Britain's biggest foreign-film distributor

Wednesday 02 April 2003 00:00 BST
Comments

Kenneth Rive, film distributor, exhibitor and producer: born London 26 July 1918; married (two sons, two daughters); died Radlett, Hertfordshire 30 December 2002

Kenneth Rive was the showman among the small group of specialised film distributors and exhibitors who brought the best of world cinema to Britain in the heady period from the 1950s to the 1970s when (in London particularly) there was a considerable audience for subtitled pictures.

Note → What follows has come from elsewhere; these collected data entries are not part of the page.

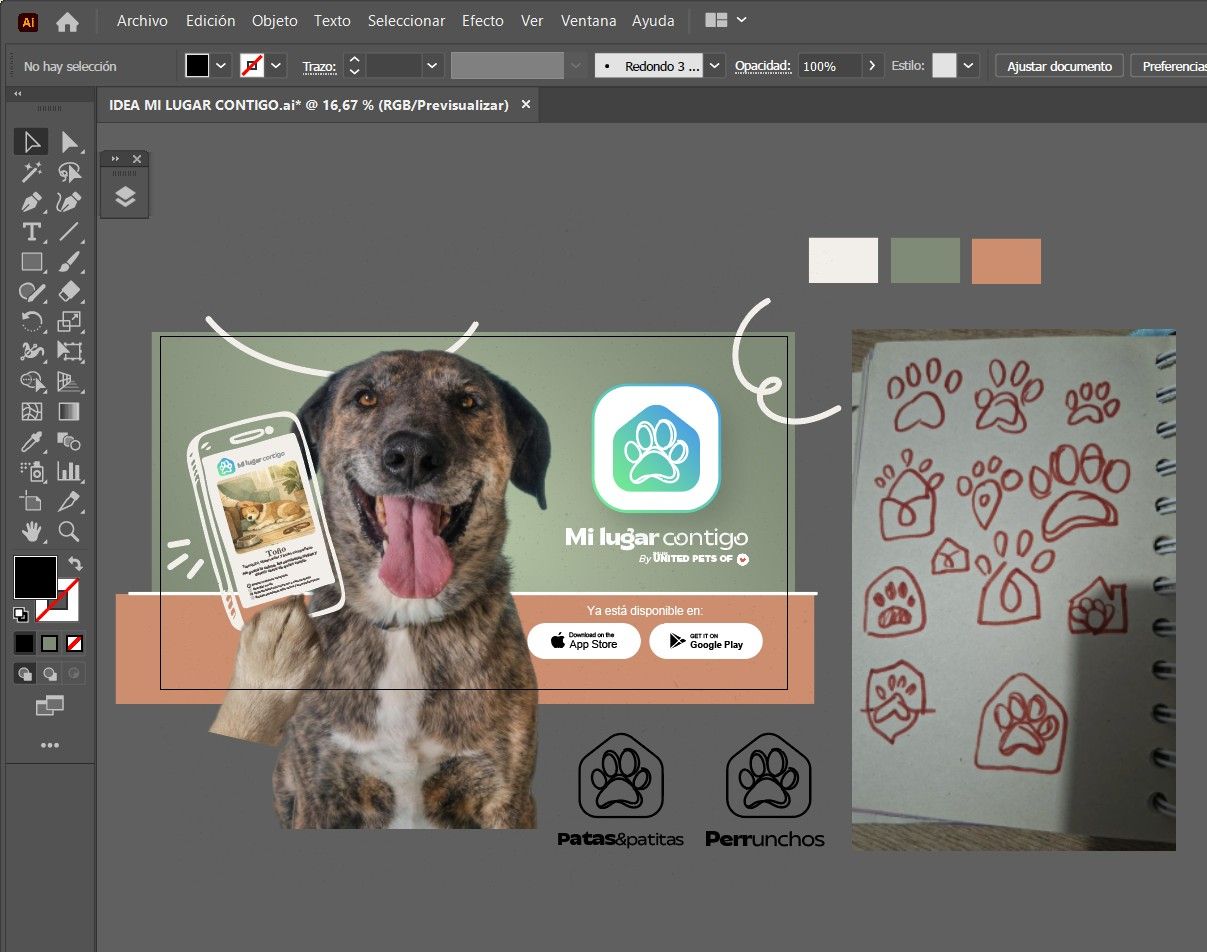Select the Type tool
1207x952 pixels.
click(x=32, y=232)
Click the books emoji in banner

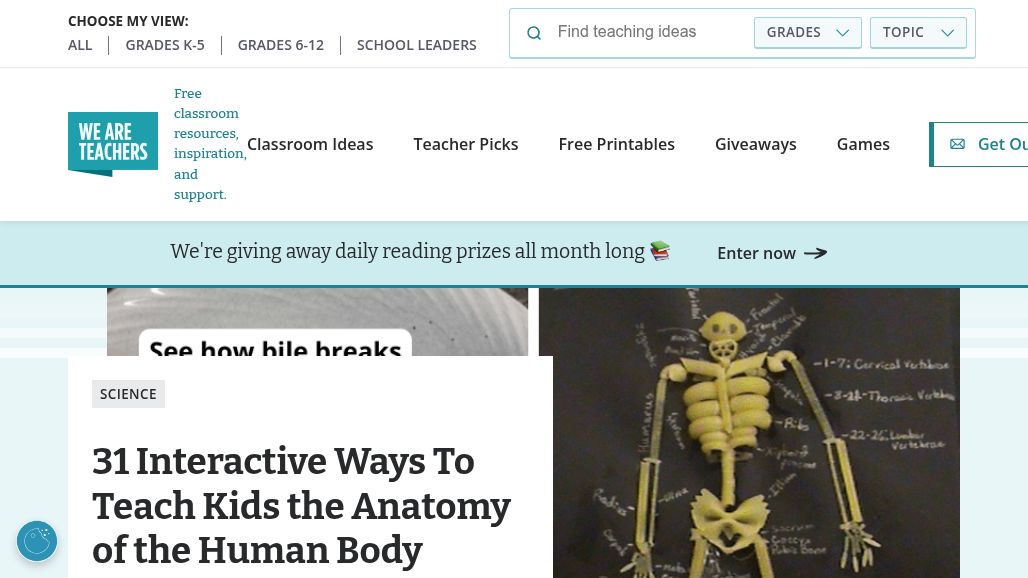[660, 251]
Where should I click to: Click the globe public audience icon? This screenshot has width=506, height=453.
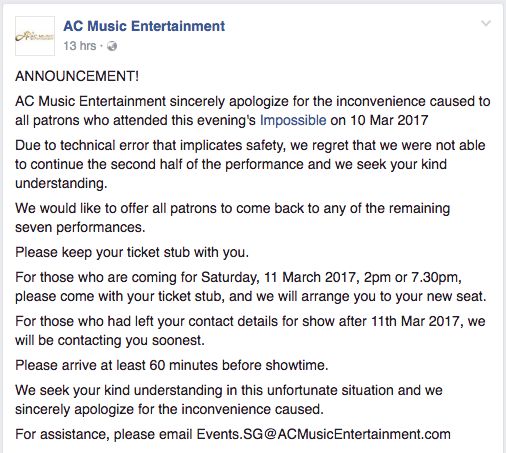(112, 46)
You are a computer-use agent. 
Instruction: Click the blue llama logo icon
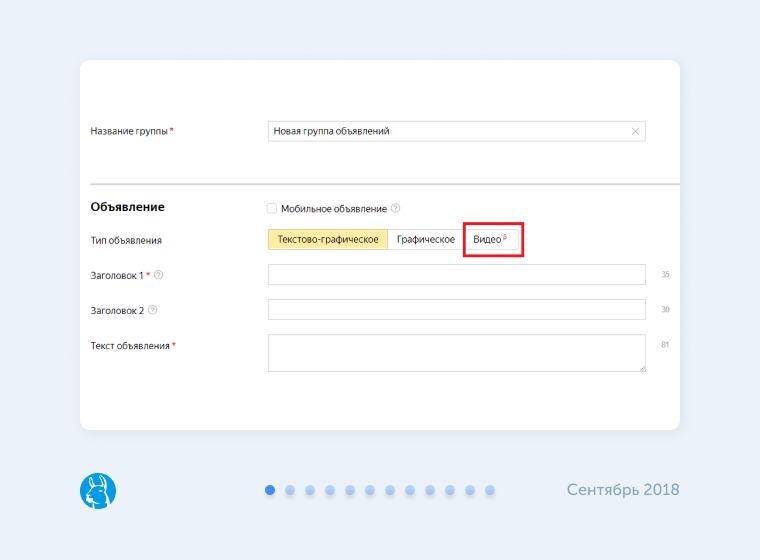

The films that Rive handled were trumpeted in advertising and on the opening credits as "Kenneth Rive presents a Gala release", and he could take pride in releasing important works by Ingmar Bergman, Federico Fellini and François Truffaut.

Born in Canonbury, London, in 1918, the son of a film cameraman, Rive was a child actor in German and British silent pictures, performing with such stars as Ivan Mosjoukine and Conrad Veidt. He later became a compere for a Hughie Green stage show and a theatrical agent booking bands before serving in the Army during the Second World War and being posted to Burma. In peacetime he initially managed live theatres but then took charge of two run-down cinemas in Tottenham Court Road, London, renamed them the Berkeley and La Continentale, and ran them successfully as semi-art houses until they were closed in 1976 for redevelopment.

Rive set up offices at the Berkeley to launch Gala Film Distributors in 1952 – the company name inspired by a Bolshoi Ballet picture, Gala Festival, one of a batch of Russian productions that he secured by visiting Moscow. One of his proudest achievements was buying Alain Resnais' Hiroshima mon amour (1959), which became the opening attraction at his new art house in Bayswater, named the International Film Theatre – much to the irritation of the National Film Theatre, which also suffered the defection of its general manager, Frank Hazell, to oversee Rive's new venture.

Earlier, when the National Film Theatre drew huge crowds to see the banned Marlon Brando biker film The Wild One (1954), Rive started late-night Gala film clubs to show this and other banned or cut films, recruiting the censor, John Trevelyan, to support his efforts. Later, he called for the removal of Trevelyan's successor, Stephen Murphy, for being too liberal. When it was pointed out that Gala were distributors of such Danish sex comedies as Seventeen (1965) and Bedroom Mazurka (1970), he replied that he was opposed to excessive screen brutality but "sex with a smile is permissible". "I would have bought Emmanuelle had I had the chance: that is the type of sex film that deserves the success it is having," he said.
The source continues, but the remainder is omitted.